------ Source extract ------

This is a technical deep dive. If you are here for the architecture principles, the previous post is the right starting point. Come back when you want to know why those principles show up even in compiler internals.


In 1988, a team of four German engineers — Herbert Czymontek, Gerd Hildebrandt, Andreas Roth, and Peter Sollich — built a C compiler for the Atari ST that generated code the machine language programmers around them couldn’t easily beat by hand. They were working under contract for Borland GmbH in Munich, targeting the Motorola 68000, and what they produced was eventually sold as Turbo C for the Atari ST and then, after Borland exited the platform, continued independently as Pure C.

The compiler had two properties that stood out. It eliminated stack frames for functions that didn’t need them. And it allocated string literals by offset from the previous string literal, because it knew at compile time exactly where everything in the function’s data segment would land.

Neither optimisation required exotic theory. Both required one thing: the compiler never threw away the structure of the source code.


The Newspaper Without Headlines

A modern compiler’s standard intermediate representation (IR) is a flat list of basic blocks — labelled sequences of instructions with no branches in except at the top, and no branches out except at the bottom. Control flow is a graph of edges between these blocks.

This representation is mathematically tractable. Dataflow analysis, liveness computation, dominance trees — all the standard algorithms operate cleanly on it. Every compiler textbook since the 1970s teaches it.

It is also, from a signal-to-noise perspective, a newspaper with no headlines.

Every basic block is labelled bb_0042 or similar. The label tells you nothing about whether you are inside a loop, an error path, a leaf function, or the cold branch of an unlikely condition. The structure that the programmer wrote — the {} that said this is a loop body, this is an error handler, this is a leaf with no sub-calls — has been destroyed. To recover it, the compiler runs loop detection, dominance analysis, and call graph inspection. It reconstructs, expensively, the index it threw away for free at the front door.

The 1988 Atari ST compiler never made this mistake. It operated at scope level throughout. A for loop stayed a for loop until code emission. A leaf function — one with no sub-calls and locals that fit in registers — was known to be a leaf function from the moment the parser closed its }. No analysis required.


What Structure Gives You for Free

The two Turbo C optimisations fall out directly from keeping the structure.

Stack frame elimination. On the 68000, a standard function prologue and epilogue looks like:

link  a6, #-n      ; 4 bytes, 16 cycles — establish frame pointer
...

------

- **Exercise prompt**: Pick up the article on the 1988 Atari ST C compiler and keep writing it from its final line.

------ Supplied material ------

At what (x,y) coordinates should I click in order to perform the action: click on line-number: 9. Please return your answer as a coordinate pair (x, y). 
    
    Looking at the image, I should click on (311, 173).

------

- **Written answer**:
unlk  a6           ; 2 bytes, 12 cycles — tear it down

For a leaf function whose locals fit in data registers, this is pure overhead. The compiler needs to know three things to eliminate it: the function makes no sub-calls, all locals fit in registers, and nothing takes the address of a local. In a flat basic-block IR, recovering this knowledge requires liveness analysis across the entire function graph plus a call graph query. In a scoped IR, it is a structural property visible at the closing }. You know it before you emit a single instruction.

String literal offset optimisation. Two string literals in the same function will be emitted adjacently in the data segment. A reference to the second can be expressed as an offset from the first — saving a relocation entry and a register load in the emitted code. In a flat IR, string literals are anonymous globals with no topological relationship to each other. Recovering adjacency requires a separate interning and layout pass. In a scoped IR, both strings are in the same scope, which means the compiler knows their relative layout before the linker is involved.

Both optimisations are instances of the same principle: information that was free at the source level costs an analysis pass to recover at the IR level. If you never destroy the information, you never pay to reconstruct it.


The SNR Framing

Signal-to-noise ratio in an IR is not about verbosity. It is about how much of what you read is load-bearing versus compensating for a previous information loss.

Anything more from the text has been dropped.